Keith Turner wrote:
On Wed, Apr 15, 2015 at 11:06 AM, Adam Fuchs <[email protected]
<mailto:[email protected]>> wrote:
On Wed, Apr 15, 2015 at 10:20 AM, Keith Turner <[email protected]
<mailto:[email protected]>> wrote:
Random thought on revamp. Immutable key values with enough
primitives to make most operations efficient (avoid constant
alloc/copy) might be something to consider for the iterator API
So, is this a tradeoff in the performance vs. inter-iterator
isolation space? From a performance perspective we would do best if
we just passed around pointers to an underlying byte array (e.g.
ByteBuffer-style), but maximum
There are performance implications to consider key/vals not being
immutable. Currently if any iterator wants to keep a key/val to compare
it later key vals, then it has to copy it. I think some iterators do
this frequently. I am not making the assertion that immutable would
perform better, I don't know.
isolation would require never reusing anything returned from an
iterator's getTopX methods. From a security perspective we need to
be careful with how we reuse data objects (hence the need for the
SynchronizedIterator at the top of the "system" iterators), but I
would say we can probably relax other isolation concerns in the
iterators in favor of performance.
I think there's probably a bigger project here around minimizing the
object creation, data copying, serialization, and deserialization of
keys.

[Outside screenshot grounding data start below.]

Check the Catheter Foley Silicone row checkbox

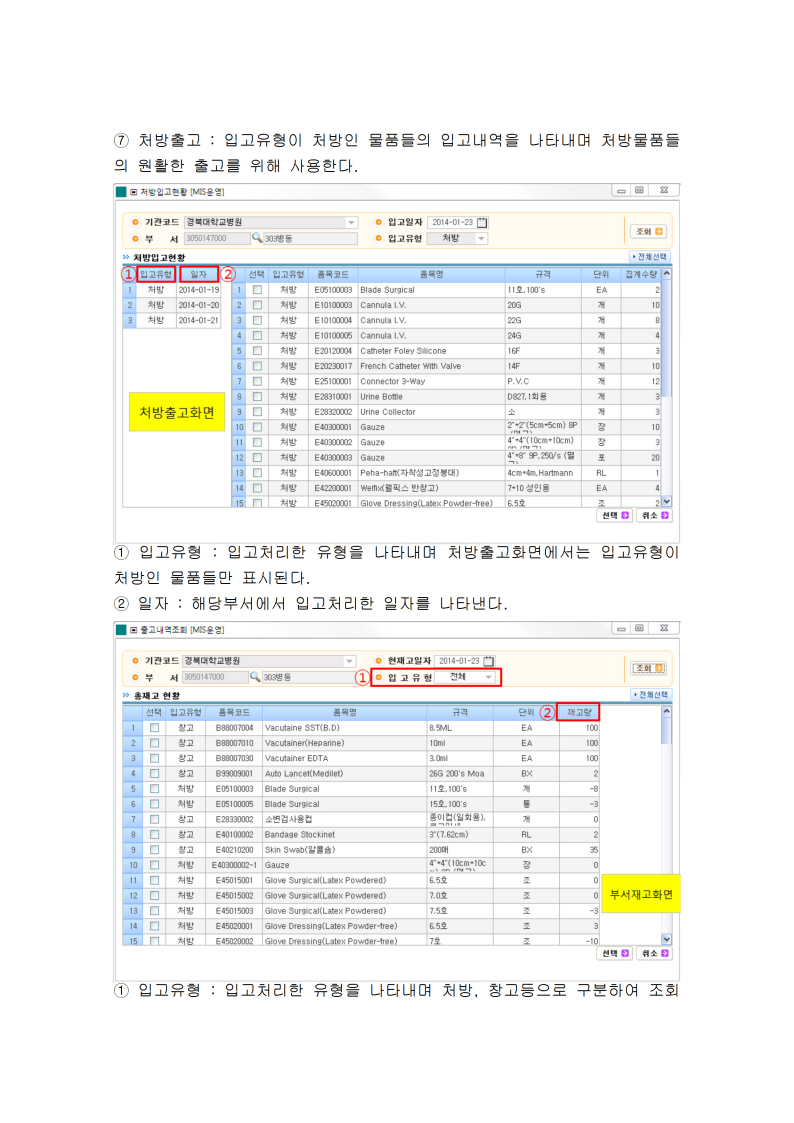click(257, 351)
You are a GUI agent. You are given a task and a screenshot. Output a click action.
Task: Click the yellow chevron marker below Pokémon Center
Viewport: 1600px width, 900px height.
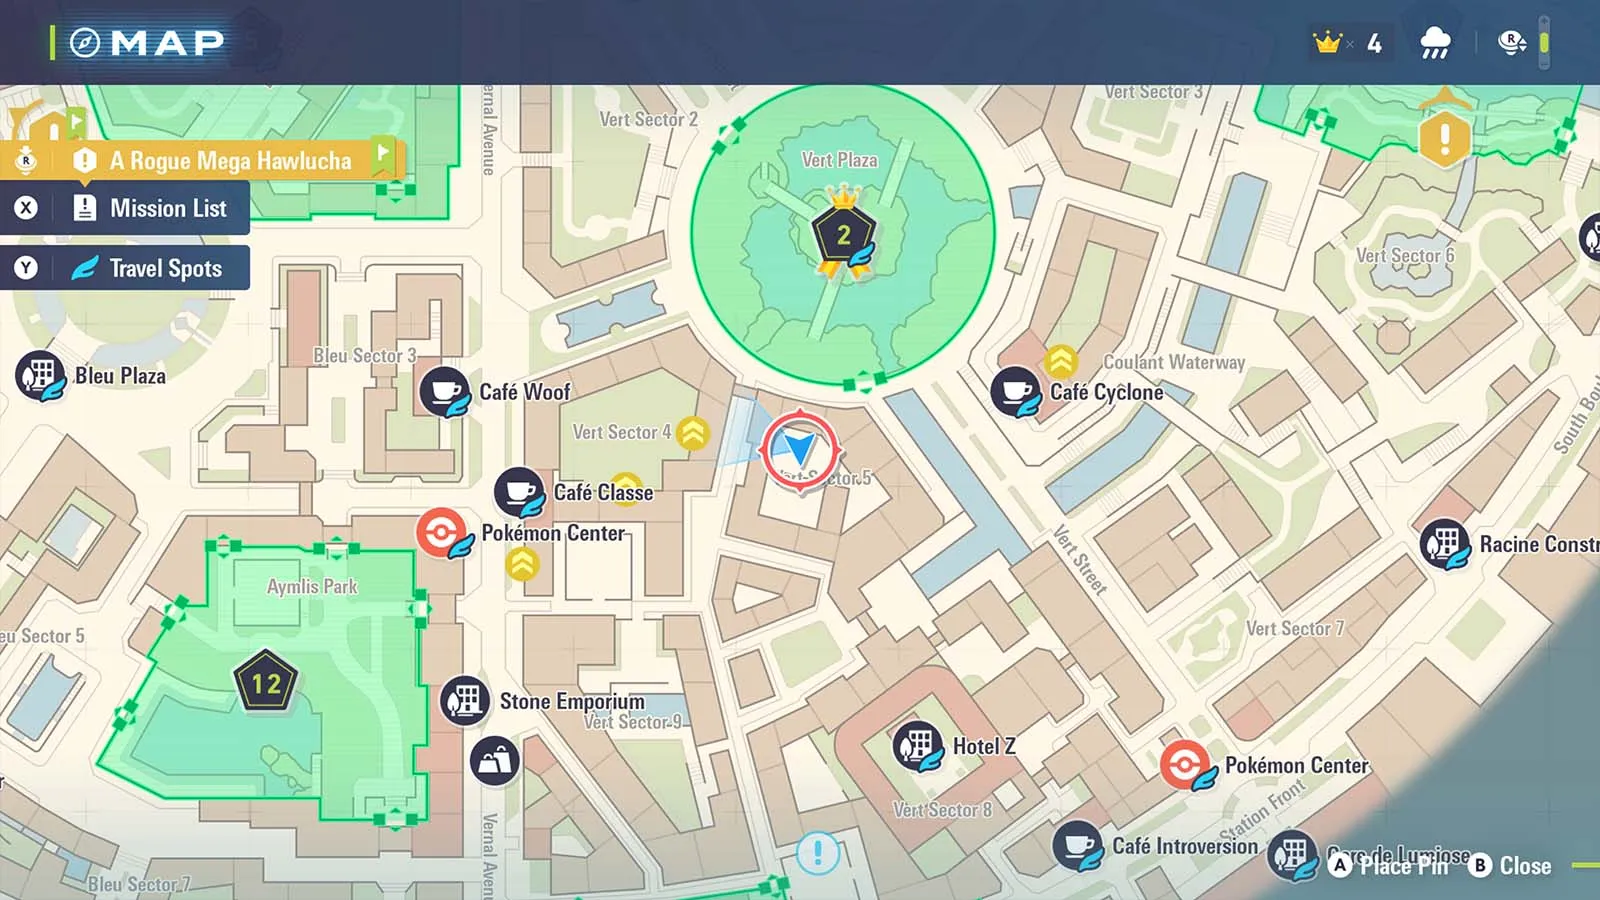(521, 565)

We did some work that Chris McCubbin will be presenting at the
upcoming accumulo summit around pushing key comparisons down to a
serialized form of the key, and that made a huge impact on load
performance. I think we could probably achieve an order of magnitude
more throughput in the iterator tree with a major refactoring. Any
thoughts on when we might have the appetite for such a change? If
we're thinking about making key/values immutable then we might
piggyback a bigger redesign on that already breaking change.
If we were to introduce an improved iterator API, i would hope we could
deprecate and still support the old API.